Beberapa kali Adras mencoba menepis rasa. Namun, semua begitu terasa berat akibat pertemuan. Adras pikir dengan berpisah jarak akan membuat semuanya lebih mudah. Ternyata tidak, semuanya semakin sulit. Rasa rindu membuat keadaan semakin buruk.
Adras berdiri. Dia pergi ke kamar mandi untuk membersihkan diri. Selesai berganti dengan pakaian tidur, Adras mengambil ponsel di atas nakas. Beberapa teman mengirimkan foto digrup.
Adras melihat foto-foto saat acara pertunangannya itu. Fokus matanya teralih pada salah satu foto yang tanpa sengaja mengambil gambar Harpa yang tengah berjalan di belakang orang yang berfoto. Dia terus menatap wajah Harpa.
Tanpa sadar tanganya terangkat dan mengusap layar. Pipi Adras kembali basah. Beberapa kali dia hapus air mata, tetap saja mengalir begitu saja. "Aku rindu kamu," ucap Adras.
Perasaannya terbentur antara cinta dan kepatuhan. Rasa sayang sebagai kekasih tak bisa sejalan dengan rasa hormat sebagai anak. Adras memeluk ponselnya. "Kamu boleh benci aku. Biar saja, supaya kamu lupa. Jangan sakit sendiri. Kamu berhak bahagia," ucap Adras.
Beberapa kali Okna mengirim pesan, Adras hanya mengabaikannya. Gadis itu menaikkan sebelah alis. "Apa Adras sudah tidur, ya? Tadi Papanya bilang, dia belum pulang. Aku khawatir. Aku telepon ke rumahnya saja," ucap Okna. Dia mencari kontak rumah Adras.
Terdengar deringan telepon di lantai bawah.

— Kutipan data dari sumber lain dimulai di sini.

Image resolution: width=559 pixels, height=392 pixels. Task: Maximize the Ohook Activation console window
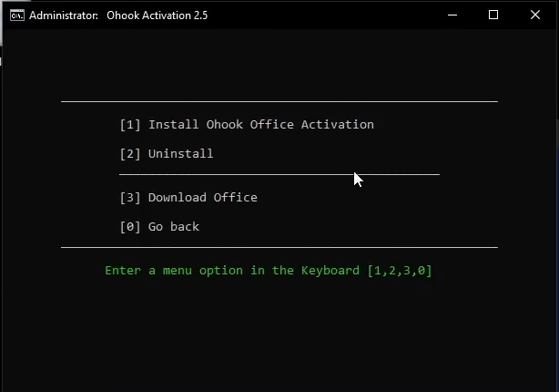[x=493, y=15]
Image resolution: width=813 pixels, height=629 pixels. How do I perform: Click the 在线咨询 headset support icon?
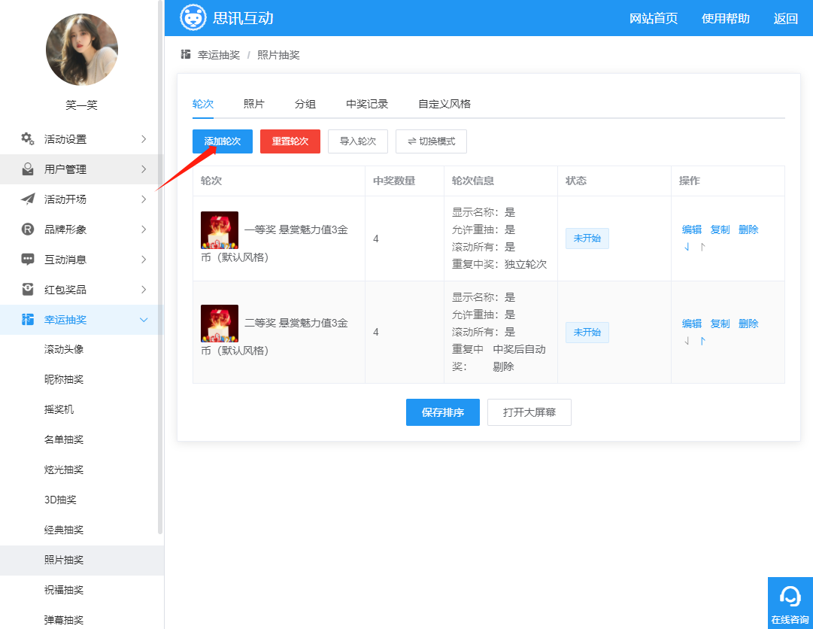coord(790,597)
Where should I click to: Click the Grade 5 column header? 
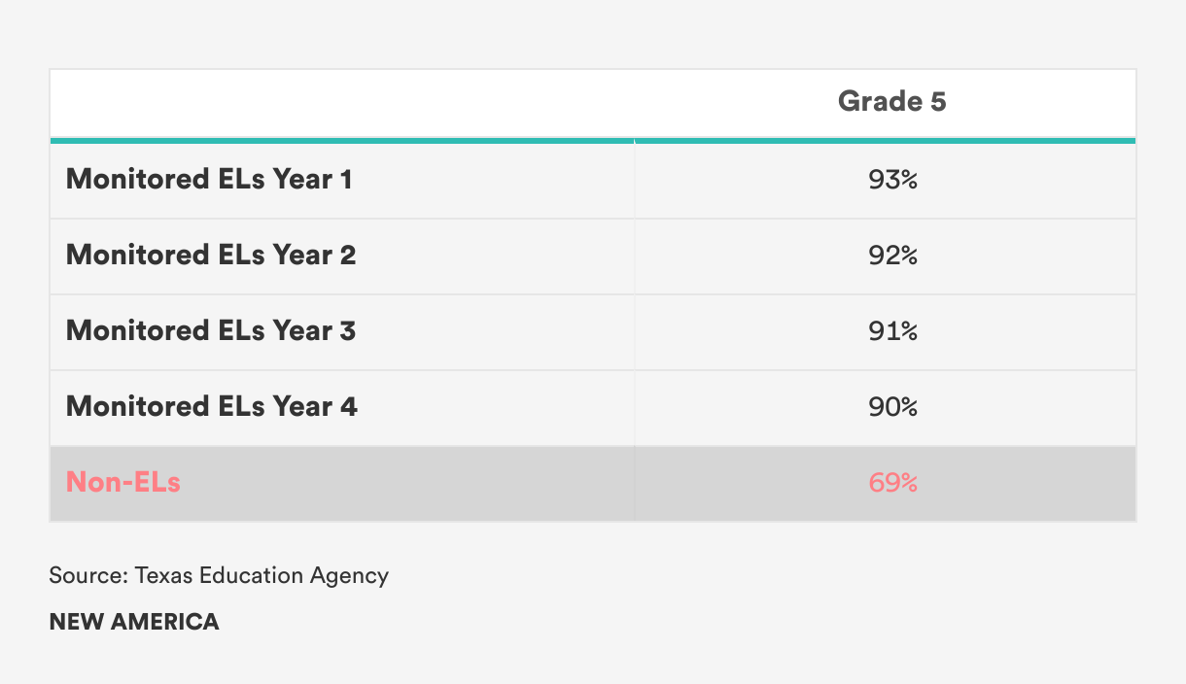[x=891, y=101]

Pembantu Adras yang hendak mematikan lampu berlari ke arah telepon. "Halo?" tanya pembantu itu.
"Maaf, aku bicara dengan siapa, ya?" tanya Okna.
"Saya pembantu Tuan Adiswara, Nona."
"Bi, aku Okna, tunangannya Adras. Kira-kira apa Adras sudah pulang ke rumah?" tanya Okna.
"Tuan muda sudah tiba sejak tadi, Nona," jawab pembantu itu.
"Syukurlah. Om Thyon sempat menanyakan Adras padaku. Syukur kalau dia sudah pulang. Biar aku telepon dia besok pagi. Makasih banyak, Bi."